To be done
Return unchanged the part of the data that starts with the line containing "Task: Click the definitive verdict cell" and continues through the end of the data, including that first line.

Dataset records
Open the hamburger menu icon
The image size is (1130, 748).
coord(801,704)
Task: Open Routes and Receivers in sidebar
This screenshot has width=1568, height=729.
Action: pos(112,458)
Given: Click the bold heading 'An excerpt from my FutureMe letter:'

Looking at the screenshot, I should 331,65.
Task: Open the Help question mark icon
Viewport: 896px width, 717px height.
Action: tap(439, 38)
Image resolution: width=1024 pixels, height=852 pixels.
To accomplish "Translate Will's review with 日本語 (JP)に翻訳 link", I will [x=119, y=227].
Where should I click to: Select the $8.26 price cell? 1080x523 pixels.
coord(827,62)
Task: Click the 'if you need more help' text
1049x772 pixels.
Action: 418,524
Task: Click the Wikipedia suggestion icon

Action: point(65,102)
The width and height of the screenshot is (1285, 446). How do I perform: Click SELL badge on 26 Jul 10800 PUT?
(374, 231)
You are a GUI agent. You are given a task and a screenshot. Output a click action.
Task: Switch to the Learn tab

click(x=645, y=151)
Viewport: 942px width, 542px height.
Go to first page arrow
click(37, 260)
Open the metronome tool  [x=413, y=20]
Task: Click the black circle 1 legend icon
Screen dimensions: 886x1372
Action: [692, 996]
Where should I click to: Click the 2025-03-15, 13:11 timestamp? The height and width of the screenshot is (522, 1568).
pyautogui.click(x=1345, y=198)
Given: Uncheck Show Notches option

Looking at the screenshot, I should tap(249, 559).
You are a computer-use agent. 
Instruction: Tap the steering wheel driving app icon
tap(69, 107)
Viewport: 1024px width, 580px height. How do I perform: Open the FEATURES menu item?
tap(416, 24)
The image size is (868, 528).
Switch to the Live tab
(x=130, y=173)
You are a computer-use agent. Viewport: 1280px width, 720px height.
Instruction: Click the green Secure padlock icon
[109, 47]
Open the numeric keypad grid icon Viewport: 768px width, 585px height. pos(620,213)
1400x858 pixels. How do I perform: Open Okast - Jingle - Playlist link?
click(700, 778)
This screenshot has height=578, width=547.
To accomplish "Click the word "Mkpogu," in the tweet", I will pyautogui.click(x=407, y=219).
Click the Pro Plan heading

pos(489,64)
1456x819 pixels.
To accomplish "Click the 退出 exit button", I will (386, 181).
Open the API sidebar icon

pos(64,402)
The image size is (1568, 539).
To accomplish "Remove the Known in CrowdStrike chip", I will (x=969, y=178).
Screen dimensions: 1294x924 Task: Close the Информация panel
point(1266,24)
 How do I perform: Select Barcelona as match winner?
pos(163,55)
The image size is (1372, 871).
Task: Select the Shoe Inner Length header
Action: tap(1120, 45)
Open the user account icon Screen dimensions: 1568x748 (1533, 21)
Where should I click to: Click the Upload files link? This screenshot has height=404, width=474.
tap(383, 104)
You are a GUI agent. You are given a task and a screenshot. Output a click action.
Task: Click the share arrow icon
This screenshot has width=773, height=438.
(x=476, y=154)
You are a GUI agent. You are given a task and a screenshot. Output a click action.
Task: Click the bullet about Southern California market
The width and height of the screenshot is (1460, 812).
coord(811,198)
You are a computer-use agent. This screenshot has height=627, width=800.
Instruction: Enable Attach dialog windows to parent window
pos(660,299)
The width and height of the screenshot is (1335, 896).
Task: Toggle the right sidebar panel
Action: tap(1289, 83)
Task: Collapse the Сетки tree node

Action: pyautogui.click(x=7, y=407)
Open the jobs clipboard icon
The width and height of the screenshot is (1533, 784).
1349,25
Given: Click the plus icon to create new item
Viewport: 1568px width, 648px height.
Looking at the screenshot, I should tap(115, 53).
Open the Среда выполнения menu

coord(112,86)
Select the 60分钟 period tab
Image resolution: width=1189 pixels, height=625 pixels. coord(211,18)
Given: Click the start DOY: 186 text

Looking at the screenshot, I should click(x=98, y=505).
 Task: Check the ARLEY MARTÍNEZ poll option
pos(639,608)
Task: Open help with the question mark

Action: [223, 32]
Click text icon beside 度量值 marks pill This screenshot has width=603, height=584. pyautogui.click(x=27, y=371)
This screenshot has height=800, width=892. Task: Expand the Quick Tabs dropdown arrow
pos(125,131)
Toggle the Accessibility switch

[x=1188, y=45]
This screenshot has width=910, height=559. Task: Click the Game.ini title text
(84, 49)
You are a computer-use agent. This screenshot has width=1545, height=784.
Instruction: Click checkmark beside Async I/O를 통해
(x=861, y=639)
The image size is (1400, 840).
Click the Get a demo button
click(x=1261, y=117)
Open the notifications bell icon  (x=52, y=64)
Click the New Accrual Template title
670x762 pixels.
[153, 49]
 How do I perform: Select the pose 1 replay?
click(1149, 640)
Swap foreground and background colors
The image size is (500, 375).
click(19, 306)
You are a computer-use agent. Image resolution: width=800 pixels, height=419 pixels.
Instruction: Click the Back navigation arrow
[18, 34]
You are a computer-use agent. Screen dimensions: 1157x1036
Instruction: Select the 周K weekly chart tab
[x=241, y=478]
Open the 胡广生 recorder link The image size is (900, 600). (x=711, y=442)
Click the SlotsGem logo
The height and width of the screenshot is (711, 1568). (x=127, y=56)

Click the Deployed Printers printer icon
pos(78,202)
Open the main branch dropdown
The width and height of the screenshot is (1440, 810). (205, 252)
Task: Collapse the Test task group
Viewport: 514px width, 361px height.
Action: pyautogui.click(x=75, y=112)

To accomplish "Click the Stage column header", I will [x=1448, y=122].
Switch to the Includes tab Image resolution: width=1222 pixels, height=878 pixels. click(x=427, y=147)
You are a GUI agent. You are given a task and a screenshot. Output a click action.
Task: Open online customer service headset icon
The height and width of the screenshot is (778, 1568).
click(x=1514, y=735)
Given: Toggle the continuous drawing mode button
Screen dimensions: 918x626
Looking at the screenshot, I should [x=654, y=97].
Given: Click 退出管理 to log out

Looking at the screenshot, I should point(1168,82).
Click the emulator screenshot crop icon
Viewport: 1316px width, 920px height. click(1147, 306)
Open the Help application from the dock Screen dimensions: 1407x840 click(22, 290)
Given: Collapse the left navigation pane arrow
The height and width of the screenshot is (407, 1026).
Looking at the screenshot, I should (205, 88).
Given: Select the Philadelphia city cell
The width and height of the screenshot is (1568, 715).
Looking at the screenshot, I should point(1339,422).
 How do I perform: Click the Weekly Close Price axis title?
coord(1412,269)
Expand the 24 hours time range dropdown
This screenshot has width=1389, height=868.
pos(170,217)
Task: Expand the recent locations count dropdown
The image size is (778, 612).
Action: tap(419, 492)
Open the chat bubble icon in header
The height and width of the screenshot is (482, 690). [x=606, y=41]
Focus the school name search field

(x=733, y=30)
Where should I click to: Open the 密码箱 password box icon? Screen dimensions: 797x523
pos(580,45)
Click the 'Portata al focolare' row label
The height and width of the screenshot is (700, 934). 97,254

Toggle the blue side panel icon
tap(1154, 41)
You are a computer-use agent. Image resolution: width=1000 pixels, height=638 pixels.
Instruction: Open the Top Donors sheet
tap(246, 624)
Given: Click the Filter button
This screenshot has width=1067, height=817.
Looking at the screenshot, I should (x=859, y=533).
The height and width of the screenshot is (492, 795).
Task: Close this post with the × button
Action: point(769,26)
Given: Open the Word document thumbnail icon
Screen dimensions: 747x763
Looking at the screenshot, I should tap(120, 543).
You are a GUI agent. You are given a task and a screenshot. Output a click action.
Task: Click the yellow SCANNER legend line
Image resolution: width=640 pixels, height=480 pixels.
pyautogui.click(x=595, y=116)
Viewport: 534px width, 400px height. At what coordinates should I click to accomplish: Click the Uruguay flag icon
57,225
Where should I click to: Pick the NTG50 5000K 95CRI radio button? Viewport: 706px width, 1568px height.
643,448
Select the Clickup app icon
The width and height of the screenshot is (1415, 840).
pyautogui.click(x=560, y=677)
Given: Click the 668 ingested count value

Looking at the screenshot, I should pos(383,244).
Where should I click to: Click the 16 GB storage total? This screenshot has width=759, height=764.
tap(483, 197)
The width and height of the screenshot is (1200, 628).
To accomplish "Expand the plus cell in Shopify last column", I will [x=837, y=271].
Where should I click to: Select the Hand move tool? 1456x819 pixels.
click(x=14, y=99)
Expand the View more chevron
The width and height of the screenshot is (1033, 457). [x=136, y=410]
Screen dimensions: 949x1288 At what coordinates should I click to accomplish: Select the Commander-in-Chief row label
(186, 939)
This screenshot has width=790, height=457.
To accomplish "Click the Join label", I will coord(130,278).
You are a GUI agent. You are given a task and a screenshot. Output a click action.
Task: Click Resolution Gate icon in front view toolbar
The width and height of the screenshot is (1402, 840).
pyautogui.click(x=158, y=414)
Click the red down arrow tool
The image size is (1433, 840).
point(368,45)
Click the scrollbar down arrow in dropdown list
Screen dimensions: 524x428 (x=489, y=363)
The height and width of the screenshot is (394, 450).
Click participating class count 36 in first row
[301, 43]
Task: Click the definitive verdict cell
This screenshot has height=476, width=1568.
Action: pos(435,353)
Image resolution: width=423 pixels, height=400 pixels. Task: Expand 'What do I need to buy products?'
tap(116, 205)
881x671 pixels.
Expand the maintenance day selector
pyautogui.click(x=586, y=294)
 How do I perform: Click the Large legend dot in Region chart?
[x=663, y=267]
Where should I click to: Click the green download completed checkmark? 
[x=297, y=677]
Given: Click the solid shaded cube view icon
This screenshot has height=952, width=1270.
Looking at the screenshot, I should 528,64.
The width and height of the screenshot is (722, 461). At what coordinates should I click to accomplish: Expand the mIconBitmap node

Right answer
Task: Click the definitive verdict cell
This screenshot has height=476, width=1568.
Action: pos(435,353)
Image resolution: width=423 pixels, height=400 pixels. Task: Expand 'What do I need to buy products?'
tap(116, 205)
881x671 pixels.
Expand the maintenance day selector
pyautogui.click(x=586, y=294)
 How do I perform: Click the Large legend dot in Region chart?
[x=663, y=267]
Where should I click to: Click the green download completed checkmark? 
[x=297, y=677]
Given: Click the solid shaded cube view icon
This screenshot has height=952, width=1270.
Looking at the screenshot, I should 528,64.
The width and height of the screenshot is (722, 461). At what coordinates should I click to accomplish: Expand the mIconBitmap node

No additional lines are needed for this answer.